0

I was trying to convert utf8 to utf8mb4 for a php website, unfortunately, I was success on localhost but failed on test server.

localhost:

  • php/5.3.29(brew install php53) or PHP/5.6.8(xampp)
  • Apache/2.4.16

test server:

  • PHP/5.6.14
  • nginx/1.6.0

They are connecting to the same mysql database(encoding: utf8mb4, collation: utf8mb4_unicode_ci).
data tables: (encoding: utf8, collation: utf8_unicode_ci)
some data tables: (encoding: utf8mb4, collation: utf8mb4_unicode_ci)

The php website with CodeIgniter framework current config:

$db['default']['char_set'] = 'utf8';
$db['default']['dbcollat'] = 'utf8_general_ci';

With this config, everything is ok. When I change the config to:

$db['default']['char_set'] = 'utf8mb4';
$db['default']['dbcollat'] = 'utf8mb4_general_ci';

everything is ok on my localhost server but not test server.

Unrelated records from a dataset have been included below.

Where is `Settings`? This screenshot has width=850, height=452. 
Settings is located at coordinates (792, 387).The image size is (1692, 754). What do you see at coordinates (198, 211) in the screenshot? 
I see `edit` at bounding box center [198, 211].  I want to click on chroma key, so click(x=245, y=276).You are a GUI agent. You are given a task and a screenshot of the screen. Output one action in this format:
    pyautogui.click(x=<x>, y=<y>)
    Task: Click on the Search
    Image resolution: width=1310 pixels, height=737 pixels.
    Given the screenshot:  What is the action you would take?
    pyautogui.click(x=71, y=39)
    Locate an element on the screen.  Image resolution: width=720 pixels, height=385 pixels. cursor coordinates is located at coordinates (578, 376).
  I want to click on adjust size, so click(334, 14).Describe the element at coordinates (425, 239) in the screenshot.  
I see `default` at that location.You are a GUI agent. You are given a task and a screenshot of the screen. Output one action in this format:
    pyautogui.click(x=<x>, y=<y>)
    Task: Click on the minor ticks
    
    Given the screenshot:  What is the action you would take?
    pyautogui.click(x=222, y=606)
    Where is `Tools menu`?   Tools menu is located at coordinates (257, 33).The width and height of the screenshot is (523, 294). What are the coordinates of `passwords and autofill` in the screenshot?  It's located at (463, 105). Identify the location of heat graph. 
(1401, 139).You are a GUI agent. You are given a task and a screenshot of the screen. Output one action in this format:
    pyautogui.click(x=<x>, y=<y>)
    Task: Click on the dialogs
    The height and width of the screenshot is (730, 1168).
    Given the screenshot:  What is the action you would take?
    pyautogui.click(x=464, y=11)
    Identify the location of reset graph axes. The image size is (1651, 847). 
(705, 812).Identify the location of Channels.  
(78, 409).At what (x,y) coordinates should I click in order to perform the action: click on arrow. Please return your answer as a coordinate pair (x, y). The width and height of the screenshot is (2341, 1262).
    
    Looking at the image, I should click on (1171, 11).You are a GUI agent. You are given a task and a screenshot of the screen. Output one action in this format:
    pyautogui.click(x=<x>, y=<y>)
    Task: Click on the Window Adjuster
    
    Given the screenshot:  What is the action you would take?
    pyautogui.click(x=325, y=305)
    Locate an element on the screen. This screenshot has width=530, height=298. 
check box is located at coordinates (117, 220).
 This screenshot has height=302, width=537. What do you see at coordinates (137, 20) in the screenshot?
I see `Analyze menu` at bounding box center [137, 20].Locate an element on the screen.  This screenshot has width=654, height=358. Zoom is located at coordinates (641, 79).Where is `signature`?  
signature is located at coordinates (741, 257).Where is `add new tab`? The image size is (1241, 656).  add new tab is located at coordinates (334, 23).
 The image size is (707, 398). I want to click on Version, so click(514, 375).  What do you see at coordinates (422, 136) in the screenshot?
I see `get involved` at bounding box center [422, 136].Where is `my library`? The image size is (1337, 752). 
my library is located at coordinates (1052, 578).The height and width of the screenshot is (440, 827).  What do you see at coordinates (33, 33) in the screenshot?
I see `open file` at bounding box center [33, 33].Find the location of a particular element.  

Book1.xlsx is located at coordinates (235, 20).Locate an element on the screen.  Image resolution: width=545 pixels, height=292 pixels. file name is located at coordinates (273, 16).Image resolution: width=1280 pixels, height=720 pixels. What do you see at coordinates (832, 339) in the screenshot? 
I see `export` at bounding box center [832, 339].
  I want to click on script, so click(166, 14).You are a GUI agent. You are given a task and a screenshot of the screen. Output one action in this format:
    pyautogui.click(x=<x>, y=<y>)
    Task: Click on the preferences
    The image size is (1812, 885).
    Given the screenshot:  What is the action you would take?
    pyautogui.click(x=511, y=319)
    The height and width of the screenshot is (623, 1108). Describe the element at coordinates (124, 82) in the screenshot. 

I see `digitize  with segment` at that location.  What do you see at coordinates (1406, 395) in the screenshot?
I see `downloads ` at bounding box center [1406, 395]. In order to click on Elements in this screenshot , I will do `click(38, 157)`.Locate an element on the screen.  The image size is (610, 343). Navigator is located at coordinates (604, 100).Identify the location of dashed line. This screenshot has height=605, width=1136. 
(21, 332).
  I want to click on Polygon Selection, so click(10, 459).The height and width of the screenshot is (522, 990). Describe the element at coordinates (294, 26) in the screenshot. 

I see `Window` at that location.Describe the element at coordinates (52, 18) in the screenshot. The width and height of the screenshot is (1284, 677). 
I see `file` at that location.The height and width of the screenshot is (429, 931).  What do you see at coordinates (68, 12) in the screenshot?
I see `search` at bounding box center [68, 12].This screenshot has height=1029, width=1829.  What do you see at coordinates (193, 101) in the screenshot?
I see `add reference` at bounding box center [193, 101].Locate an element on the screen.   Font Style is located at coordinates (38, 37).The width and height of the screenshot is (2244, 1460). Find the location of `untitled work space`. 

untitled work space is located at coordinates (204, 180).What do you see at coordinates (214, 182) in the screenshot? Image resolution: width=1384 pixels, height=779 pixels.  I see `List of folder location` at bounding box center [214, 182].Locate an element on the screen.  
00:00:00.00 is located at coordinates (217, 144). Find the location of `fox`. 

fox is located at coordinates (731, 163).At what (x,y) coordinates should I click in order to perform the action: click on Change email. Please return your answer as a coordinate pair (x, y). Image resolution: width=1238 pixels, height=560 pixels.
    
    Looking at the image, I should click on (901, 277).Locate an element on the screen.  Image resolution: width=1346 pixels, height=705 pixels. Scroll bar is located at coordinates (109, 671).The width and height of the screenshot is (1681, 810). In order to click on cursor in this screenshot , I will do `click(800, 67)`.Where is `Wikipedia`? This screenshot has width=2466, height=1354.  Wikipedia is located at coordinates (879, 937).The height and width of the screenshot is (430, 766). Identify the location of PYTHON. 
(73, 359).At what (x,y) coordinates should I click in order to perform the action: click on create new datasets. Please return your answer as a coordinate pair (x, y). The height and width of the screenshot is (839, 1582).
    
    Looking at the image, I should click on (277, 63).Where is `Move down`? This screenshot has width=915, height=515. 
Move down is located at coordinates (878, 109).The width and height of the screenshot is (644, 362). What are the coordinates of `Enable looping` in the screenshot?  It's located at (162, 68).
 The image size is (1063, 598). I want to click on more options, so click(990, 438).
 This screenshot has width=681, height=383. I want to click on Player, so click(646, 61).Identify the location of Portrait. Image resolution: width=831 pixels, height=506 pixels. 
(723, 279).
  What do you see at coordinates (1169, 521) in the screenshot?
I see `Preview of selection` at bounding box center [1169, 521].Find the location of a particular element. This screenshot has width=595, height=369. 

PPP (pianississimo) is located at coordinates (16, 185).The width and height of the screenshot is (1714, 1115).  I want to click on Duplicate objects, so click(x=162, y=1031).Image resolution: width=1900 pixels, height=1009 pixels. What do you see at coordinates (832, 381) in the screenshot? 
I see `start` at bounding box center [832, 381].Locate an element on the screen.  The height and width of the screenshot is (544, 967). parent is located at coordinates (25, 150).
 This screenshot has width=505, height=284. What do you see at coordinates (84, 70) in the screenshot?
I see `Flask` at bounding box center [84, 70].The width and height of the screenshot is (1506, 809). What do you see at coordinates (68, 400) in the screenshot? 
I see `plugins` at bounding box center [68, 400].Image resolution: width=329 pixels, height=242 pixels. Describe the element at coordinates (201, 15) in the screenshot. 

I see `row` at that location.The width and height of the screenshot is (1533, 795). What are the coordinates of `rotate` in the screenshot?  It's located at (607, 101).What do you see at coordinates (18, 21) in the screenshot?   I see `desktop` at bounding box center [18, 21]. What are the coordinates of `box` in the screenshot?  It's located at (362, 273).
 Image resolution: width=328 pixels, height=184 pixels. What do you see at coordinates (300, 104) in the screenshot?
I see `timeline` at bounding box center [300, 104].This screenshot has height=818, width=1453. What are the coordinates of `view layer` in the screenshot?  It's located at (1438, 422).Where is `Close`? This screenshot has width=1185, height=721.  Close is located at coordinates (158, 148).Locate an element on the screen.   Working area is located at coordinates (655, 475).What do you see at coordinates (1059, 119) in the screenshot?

On test server, the page text which get data from DB show ???. I try to insert a comment with emoji from page, the comment text is ok.

I use a mysql client Sequel Pro to connect the database, I find the comment that inserted just now is incorrect encoding(windows-1252). PHP save windows-1252 text to a utf8 database.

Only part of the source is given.